Our book-to-bill ratio was 116% on a consolidated basis. Furthermore, our backlog grew to $504 million, an increase on a sequential and year-over-year basis by 14.4% and 22.5%, respectively. In forestry equipment, we are especially pleased with increased backlog in our Material Solutions segment. I will now turn the call over to Brian Harris for the financial results.
Brian Harris: Thank you, Jacob, and good morning. Next I will cover our fourth-quarter consolidated results, detail by segment, liquidity and leverage, along with some 2026 outlook detail. Capital equipment and aftermarket parts adjusted EBITDA and margins increased due to strong volume, favorable pricing, and product mix. For the fourth quarter, adjusted earnings per share was $1.06. For the full year, net sales grew 8.1%, which was attributable to incremental net sales from the acquired TerraSource business, as well as positive organic volume and mix coupled with favorable pricing. As Jacob mentioned, we were pleased to report an adjusted EBITDA of $140.7 million, which was at the high end of our guidance range. Both segments experienced growth as adjusted EBITDA margin expanded by 140 basis points on a consolidated basis to 10%.

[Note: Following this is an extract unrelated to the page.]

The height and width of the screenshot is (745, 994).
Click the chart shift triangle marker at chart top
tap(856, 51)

Adjusted earnings per share for the full year ending 2025 was $3.33, representing a 28.6% increase over the prior year. On slide 11, we show the Infrastructure Solutions segment, which generated fourth-quarter net sales of $223.6 million. This measured to a strong prior-year comparison of $248.8 million as solid demand for asphalt and concrete plant sales was offset by softness from mobile paving and forestry equipment. Aftermarket parts sales were relatively flat, albeit at healthy levels. Q4 sales increased $20 million, or 2.4%. Segment operating adjusted EBITDA was $134.3 million for 2025, compared to $121.5 million for 2024, for an increase of $12.8 million, or 10.5%. Full-year adjusted EBITDA margin grew 120 basis points to 15.7% compared to 14.5% in 2024.

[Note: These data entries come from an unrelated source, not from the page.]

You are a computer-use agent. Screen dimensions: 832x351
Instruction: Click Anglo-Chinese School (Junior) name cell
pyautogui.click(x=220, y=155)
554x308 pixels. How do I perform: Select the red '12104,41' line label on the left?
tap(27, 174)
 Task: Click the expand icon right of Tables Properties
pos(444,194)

Increases were primarily due to the impact of net favorable volume and mix from inorganic and organic operations, coupled with favorable pricing. Adjusted EBITDA margin for the quarter increased 530 basis points to 11.8%. For the year, net sales increased 18.2% to $553 million over the prior year, and the adjusted EBITDA grew 49.5% to $55.6 million. Adjusted EBITDA margin in 2025 reached 10.1% compared to 8% in 2024, an increase of 210 basis points. As shown on slide 13, our balance sheet remains strong, supported by substantial liquidity. At quarter end, we had $70 million in cash and cash equivalents along with $244.7 million of available credit, resulting in total liquidity of $314.7 million. Net debt to adjusted EBITDA of approximately 2 times is well within our target range.
For 2026, account for the following anticipated full-year ranges: adjusted EBITDA of $170 million to $190 million; an effective tax rate between 25% and 28%; capital expenditures of $40 million to $50 million; depreciation and amortization of $55 million to $65 million; and the quarterly range for adjusted SG&A of $70 million to $80 million. I will now hand the call back to the CEO.

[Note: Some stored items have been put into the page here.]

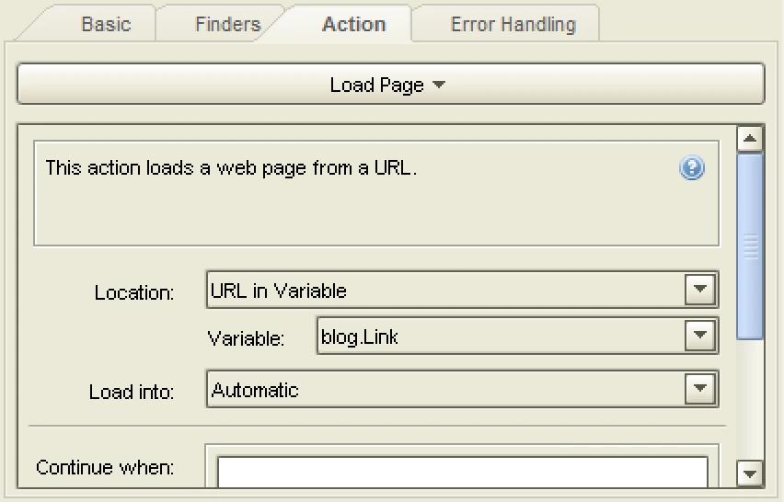Open the Load Page action menu button
This screenshot has width=784, height=502.
tap(391, 84)
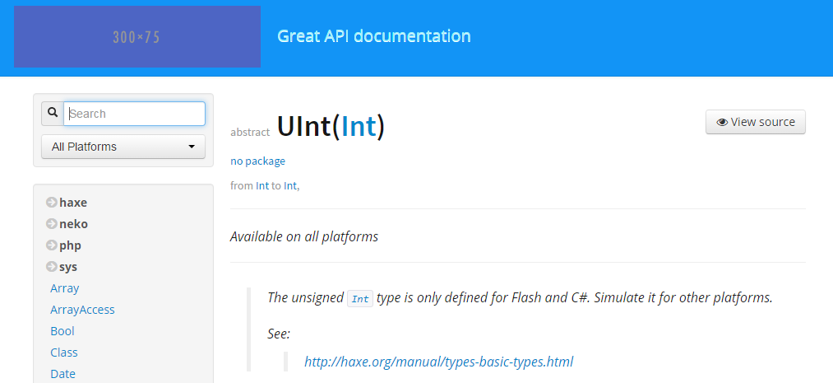Screen dimensions: 833x383
Task: Expand the php package arrow icon
Action: pyautogui.click(x=52, y=245)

CEO: Thank you, Brian. Moving to slide 14, please mark your calendars to visit us at the 2026 CONEXPO-CON/AGG Trade Show in Las Vegas from March 3 through the 7th. Our display will be located in the Central Hall in Booth C30236, where we will showcase several new products. We will also demonstrate our existing new signal. Slide 15 provides an overview of our key investment highlights. We are proud of Astec Industries, Inc.’s long-standing reputation and premium solutions for our customers. Our team is highly engaged with customers. Based on recent interaction, customers have a favorable outlook. Efforts within our manufacturing and procurement are enhancing efficiency, and we are seeing continued improvement in adjusted EBITDA.
Our growth is supported by several promising opportunities, including growing our recurring aftermarket parts business, which remains a top priority for the Astec Industries, Inc. team; advancing our robust pipeline of innovative new products, many of which will be on display at CONEXPO; having consistent multiyear federal and state funding for interstate and highway projects within our core U.S. market; exploring expansion possibilities in both established and emerging international markets; and pursuing inorganic growth with our demonstrated disciplined and focused approach to strategic acquisitions. As Brian mentioned, our strong balance sheet provides flexibility to fund our growth initiatives and manage leverage effectively. With that, Operator, we are ready to draw your questions.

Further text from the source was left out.